**Aim:** Retype the data below word for word, leaving out the pictures.

-*-

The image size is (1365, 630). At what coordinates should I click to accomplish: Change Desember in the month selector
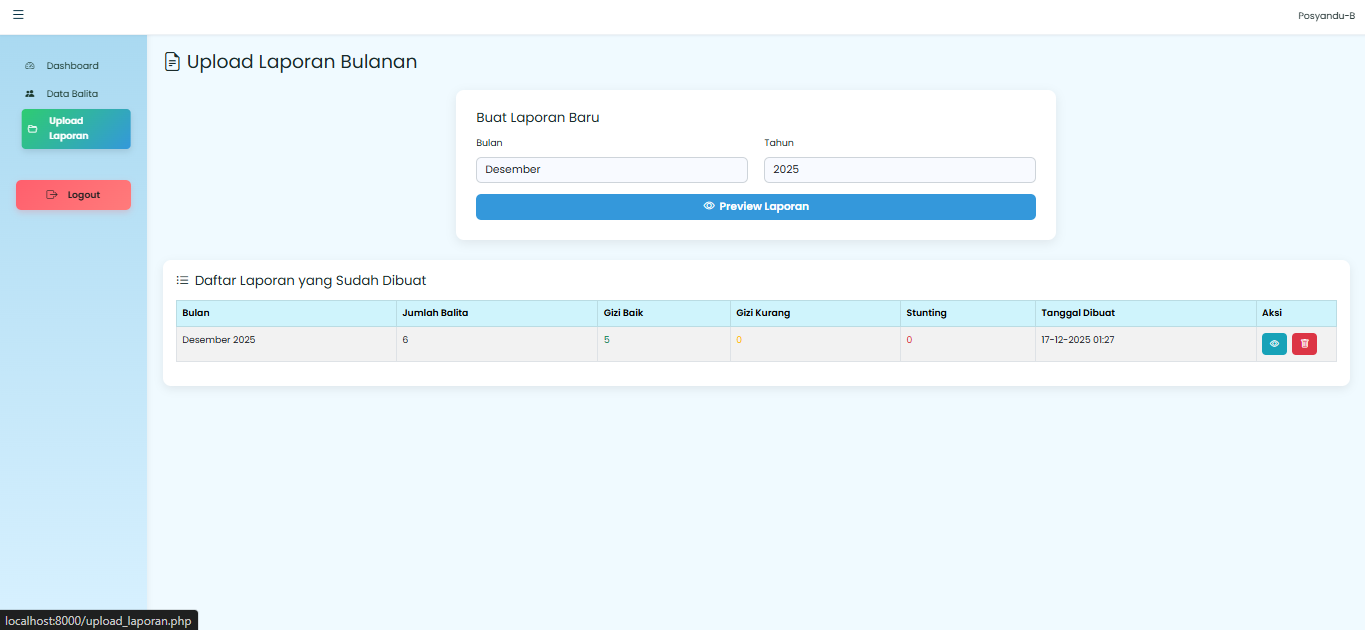(611, 169)
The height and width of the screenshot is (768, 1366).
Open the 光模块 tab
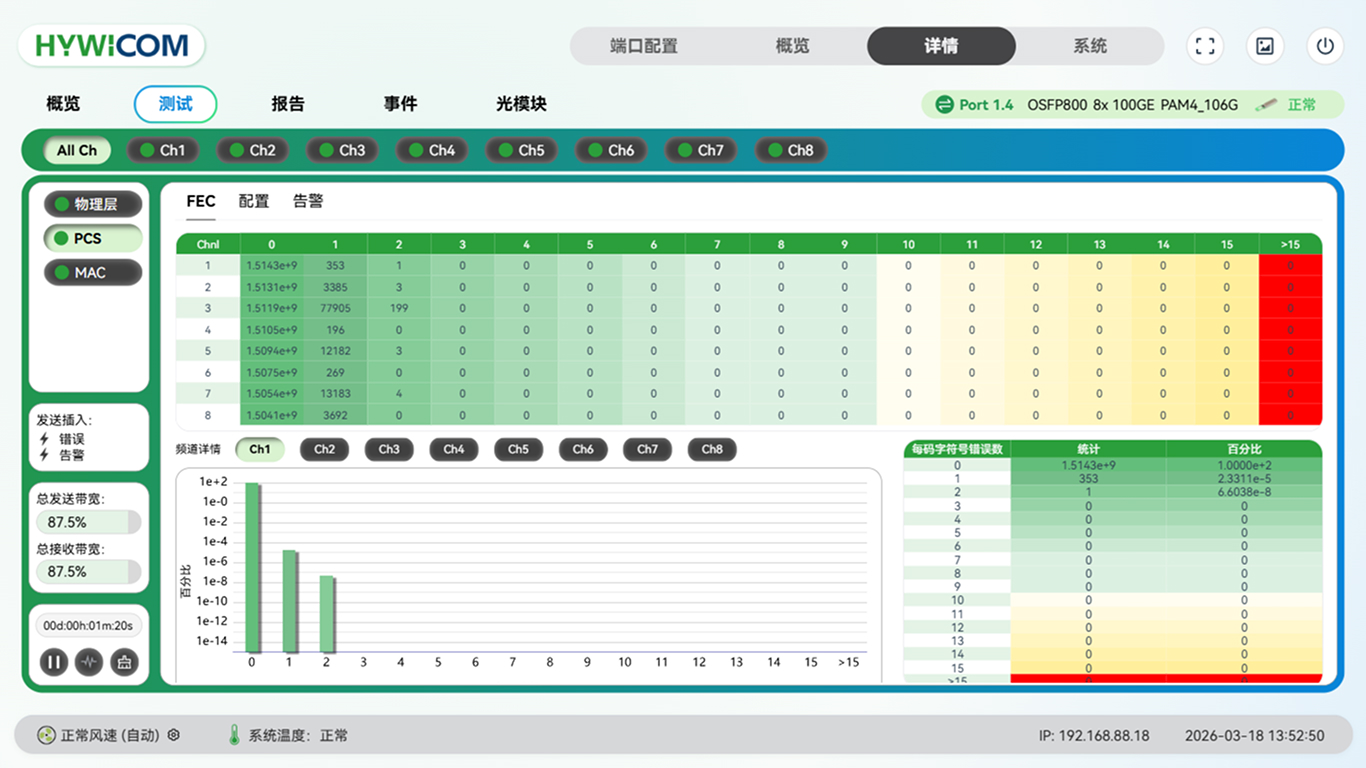coord(521,104)
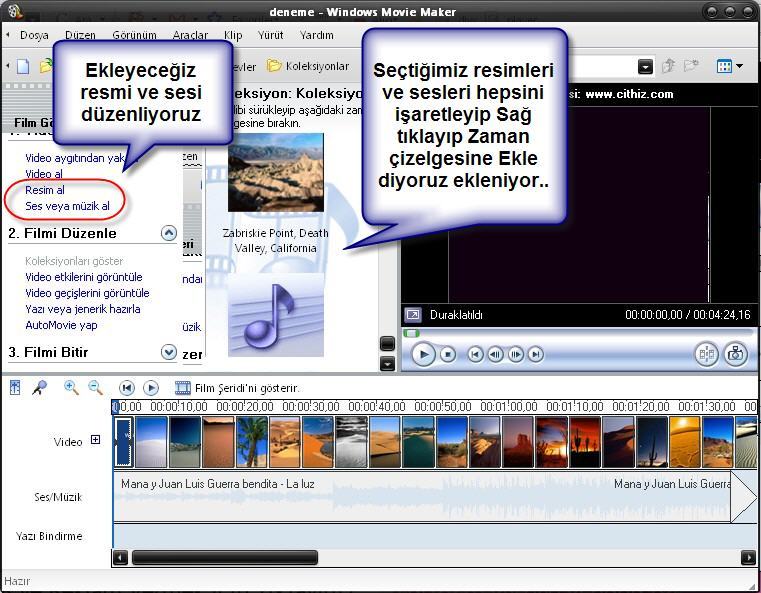Click the 'Resim al' link

point(45,190)
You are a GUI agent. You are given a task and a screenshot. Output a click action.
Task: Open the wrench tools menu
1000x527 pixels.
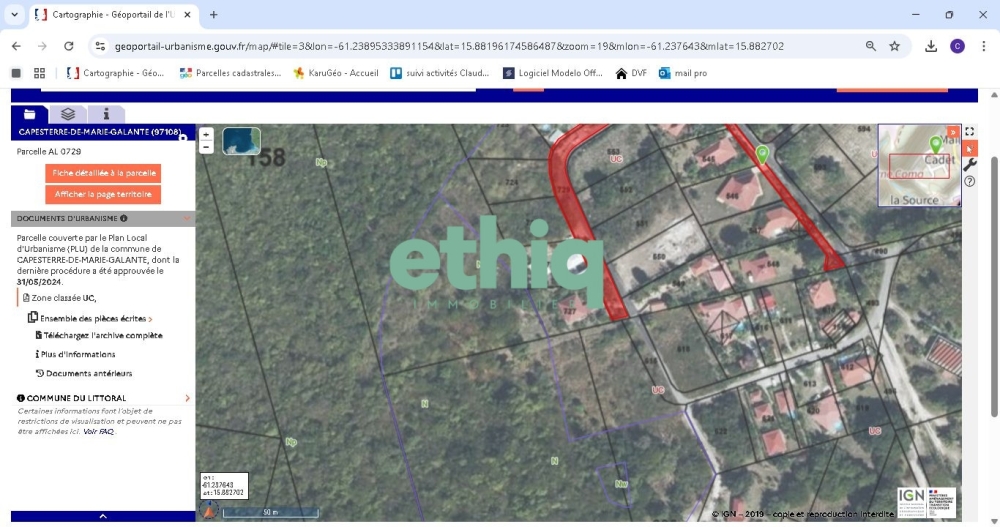click(969, 165)
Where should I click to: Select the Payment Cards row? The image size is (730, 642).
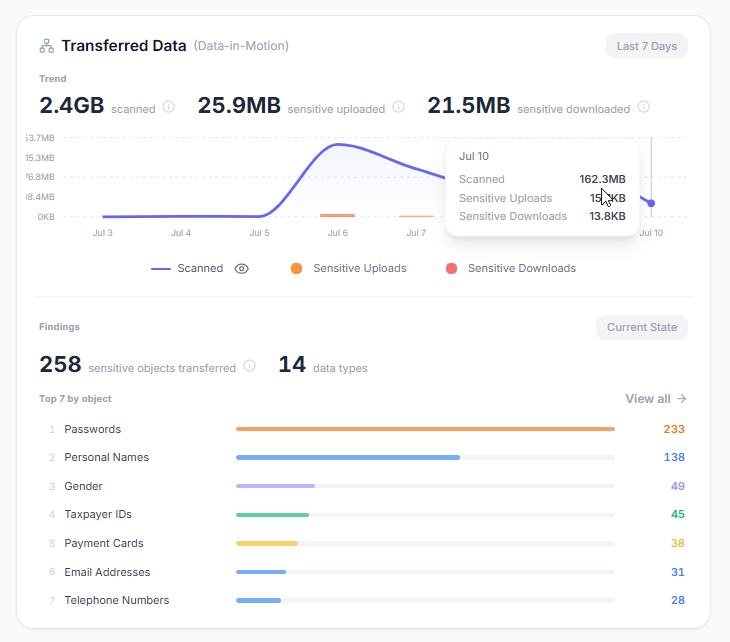[x=367, y=543]
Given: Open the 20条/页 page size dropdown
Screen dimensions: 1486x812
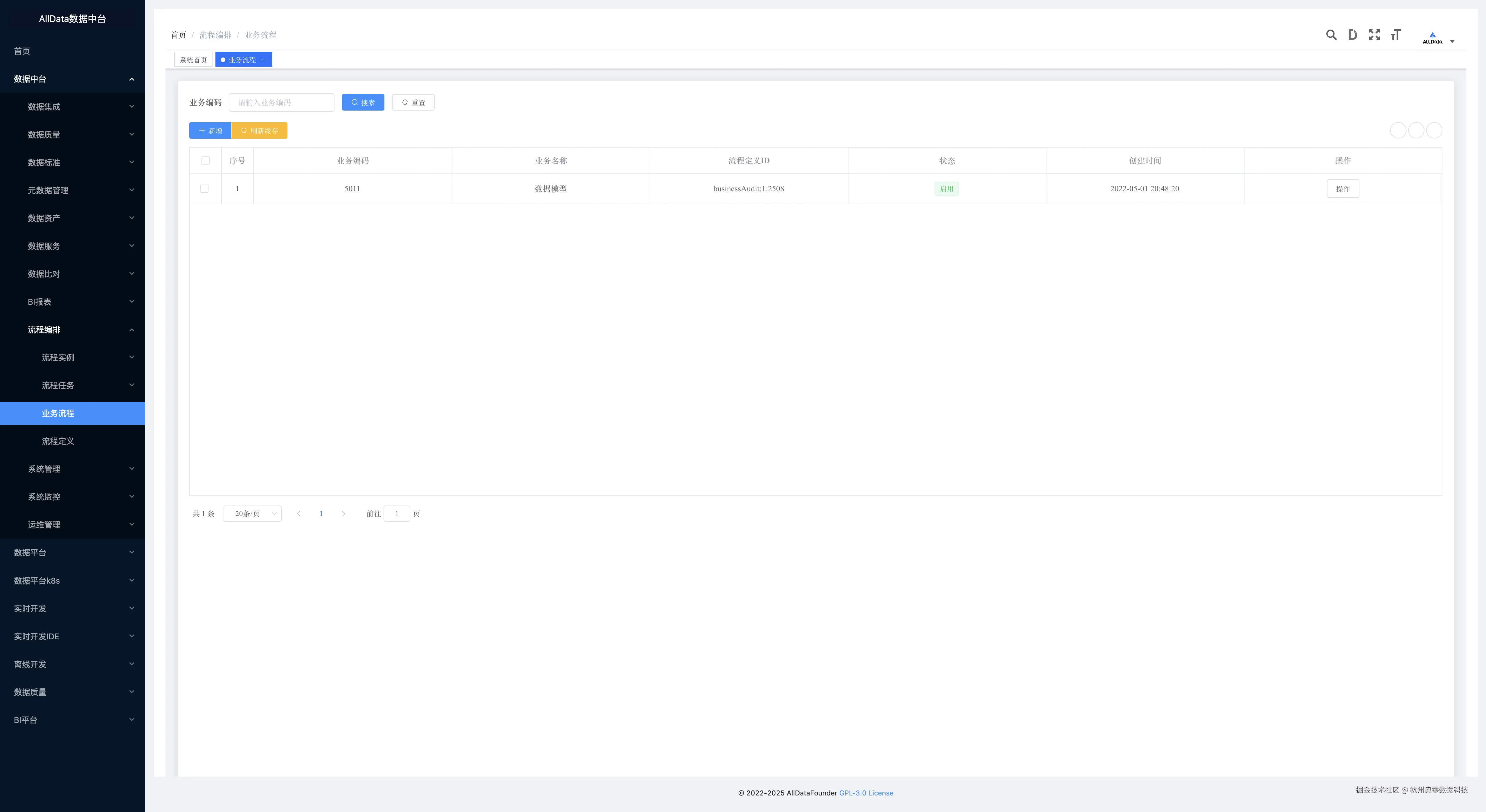Looking at the screenshot, I should pyautogui.click(x=252, y=514).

-*-

**Problem solution:**
The image size is (1365, 630). At what coordinates should I click to accomplish: Change Desember in the month selector
(611, 169)
The height and width of the screenshot is (768, 1366).
Open the 光模块 tab
coord(521,104)
Click the 'Resim al' link

point(45,190)
You are a GUI agent. You are given a task and a screenshot. Output a click action.
Task: Open the wrench tools menu
1000x527 pixels.
click(969, 165)
Where should I click to: Select the Payment Cards row? The image size is (730, 642).
[x=367, y=543]
Given: Open the 20条/页 page size dropdown
Screen dimensions: 1486x812
Looking at the screenshot, I should pyautogui.click(x=252, y=514).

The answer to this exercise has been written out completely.